Like many of the tributes to Dusty, Corliss’s homage was touching but irreverent, but, unlike the other tributes, ended with a song.
Corliss went on to describe how Dusty had always encouraged him “be all I could be as a writer of bad song parodies.”
“I will now torture you with one of them. Meeting Dusty’s friends in Canada and meeting many of them on the Floating Film Festival I would often ask the question, ‘Are there any Gentiles in Canada?’ So I was inspired to pen this… (to the tune of O Canada) Oy Canada! Oy Vey and how’s by you…”
The song goes on to praise Dusty and other famous Jewish Canadians like David Cronenberg and Lorne Michaels before ending with a stirring “Oy Dusty Cohl and Mazel Tov to thee!” It was a show stopper and the kind of funny tribute I gather Dusty would have liked.

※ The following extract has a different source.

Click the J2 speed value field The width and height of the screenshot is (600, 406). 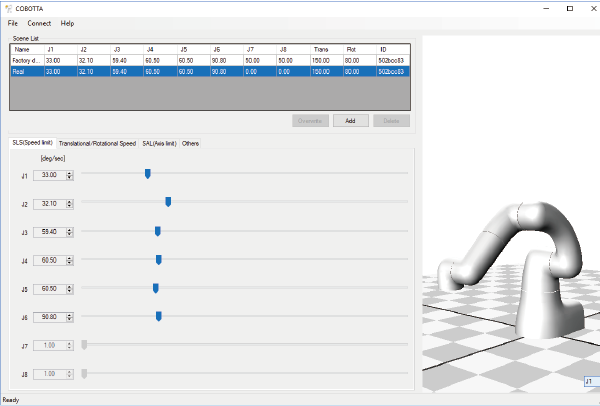(x=48, y=203)
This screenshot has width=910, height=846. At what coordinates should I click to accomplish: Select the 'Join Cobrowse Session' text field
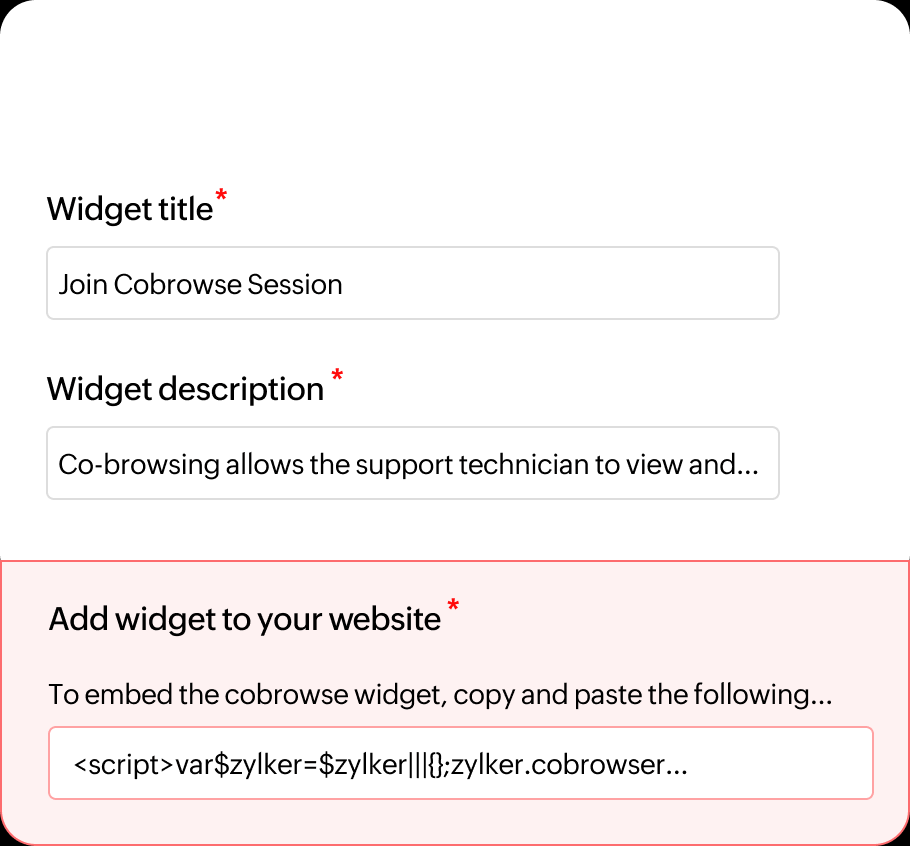412,283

To cap off the tribute to Dusty a short documentary titled Citizen Cohl, made by festival managing director Barry Avrich, unspoiled before the main feature. As the video played you could hear laughter and muffled sobs in the assembled crowd, many of whom were close personal friends of Dusty.
The first film of the day, Snow Angels, based on a book by Stewart O’Nan and directed by David Gordon Green, is a riveting slice-of-life drama set in a small town involving Annie (Kate Beckinsale) and Glenn (Sam Rockwell) childhood sweethearts whose dreams of happiness didn’t work out quite the way they planned. Separated after the birth of their daughter, the main story focuses on Glenn’s increasingly unhinged behavior and Annie’s inability to completely let go of the image of what Glenn used to be. Ripe with great performances, Snow Angels is a taut and uncompromising look at the dark side of relationships turned sour.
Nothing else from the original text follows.